Exercise requirements: Express the listing below as a JSON list of strings, with one string per line and blank lines left out.

** Opening Provided material block **

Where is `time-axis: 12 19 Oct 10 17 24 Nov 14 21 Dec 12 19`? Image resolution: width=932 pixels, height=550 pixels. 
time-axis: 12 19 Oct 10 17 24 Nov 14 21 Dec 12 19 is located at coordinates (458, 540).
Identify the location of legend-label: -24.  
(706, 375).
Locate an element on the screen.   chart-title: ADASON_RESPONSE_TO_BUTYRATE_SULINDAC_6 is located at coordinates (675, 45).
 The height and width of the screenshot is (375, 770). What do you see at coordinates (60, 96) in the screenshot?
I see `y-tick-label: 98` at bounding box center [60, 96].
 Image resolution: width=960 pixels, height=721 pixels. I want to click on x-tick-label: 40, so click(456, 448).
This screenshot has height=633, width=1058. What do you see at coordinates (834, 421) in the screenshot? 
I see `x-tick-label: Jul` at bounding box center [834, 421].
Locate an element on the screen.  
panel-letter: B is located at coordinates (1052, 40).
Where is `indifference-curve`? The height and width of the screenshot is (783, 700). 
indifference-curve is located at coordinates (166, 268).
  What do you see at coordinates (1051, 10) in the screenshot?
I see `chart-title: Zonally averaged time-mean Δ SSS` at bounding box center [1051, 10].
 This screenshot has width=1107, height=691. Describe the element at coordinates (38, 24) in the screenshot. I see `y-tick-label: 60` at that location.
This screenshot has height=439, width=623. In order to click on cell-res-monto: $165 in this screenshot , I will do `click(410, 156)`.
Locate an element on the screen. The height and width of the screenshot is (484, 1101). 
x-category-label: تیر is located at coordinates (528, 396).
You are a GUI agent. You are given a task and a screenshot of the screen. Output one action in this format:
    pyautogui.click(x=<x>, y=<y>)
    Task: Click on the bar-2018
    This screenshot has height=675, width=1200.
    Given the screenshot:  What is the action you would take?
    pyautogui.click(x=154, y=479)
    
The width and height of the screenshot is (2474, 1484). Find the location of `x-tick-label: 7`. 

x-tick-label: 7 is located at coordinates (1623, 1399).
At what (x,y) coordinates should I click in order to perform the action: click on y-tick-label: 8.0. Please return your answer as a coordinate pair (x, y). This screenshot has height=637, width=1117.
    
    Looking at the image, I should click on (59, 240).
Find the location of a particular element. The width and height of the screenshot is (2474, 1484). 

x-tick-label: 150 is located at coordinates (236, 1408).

** Closing Provided material block **

Response area:
[
  "Where is `time-axis: 12 19 Oct 10 17 24 Nov 14 21 Dec 12 19`? Image resolution: width=932 pixels, height=550 pixels. ",
  "time-axis: 12 19 Oct 10 17 24 Nov 14 21 Dec 12 19 is located at coordinates (458, 540).",
  "Identify the location of legend-label: -24.  ",
  "(706, 375).",
  "Locate an element on the screen.   chart-title: ADASON_RESPONSE_TO_BUTYRATE_SULINDAC_6 is located at coordinates (675, 45).",
  " The height and width of the screenshot is (375, 770). What do you see at coordinates (60, 96) in the screenshot?",
  "I see `y-tick-label: 98` at bounding box center [60, 96].",
  " Image resolution: width=960 pixels, height=721 pixels. I want to click on x-tick-label: 40, so click(456, 448).",
  "This screenshot has height=633, width=1058. What do you see at coordinates (834, 421) in the screenshot? ",
  "I see `x-tick-label: Jul` at bounding box center [834, 421].",
  "Locate an element on the screen.  ",
  "panel-letter: B is located at coordinates (1052, 40).",
  "Where is `indifference-curve`? The height and width of the screenshot is (783, 700). ",
  "indifference-curve is located at coordinates (166, 268).",
  "  What do you see at coordinates (1051, 10) in the screenshot?",
  "I see `chart-title: Zonally averaged time-mean Δ SSS` at bounding box center [1051, 10].",
  " This screenshot has width=1107, height=691. Describe the element at coordinates (38, 24) in the screenshot. I see `y-tick-label: 60` at that location.",
  "This screenshot has height=439, width=623. In order to click on cell-res-monto: $165 in this screenshot , I will do `click(410, 156)`.",
  "Locate an element on the screen. The height and width of the screenshot is (484, 1101). ",
  "x-category-label: تیر is located at coordinates (528, 396).",
  "You are a GUI agent. You are given a task and a screenshot of the screen. Output one action in this format:",
  "    pyautogui.click(x=<x>, y=<y>)",
  "    Task: Click on the bar-2018",
  "    This screenshot has height=675, width=1200.",
  "    Given the screenshot:  What is the action you would take?",
  "    pyautogui.click(x=154, y=479)",
  "The width and height of the screenshot is (2474, 1484). Find the location of `x-tick-label: 7`. ",
  "x-tick-label: 7 is located at coordinates (1623, 1399).",
  "At what (x,y) coordinates should I click in order to perform the action: click on y-tick-label: 8.0. Please return your answer as a coordinate pair (x, y). This screenshot has height=637, width=1117.",
  "    Looking at the image, I should click on (59, 240).",
  "Find the location of a particular element. The width and height of the screenshot is (2474, 1484). ",
  "x-tick-label: 150 is located at coordinates (236, 1408)."
]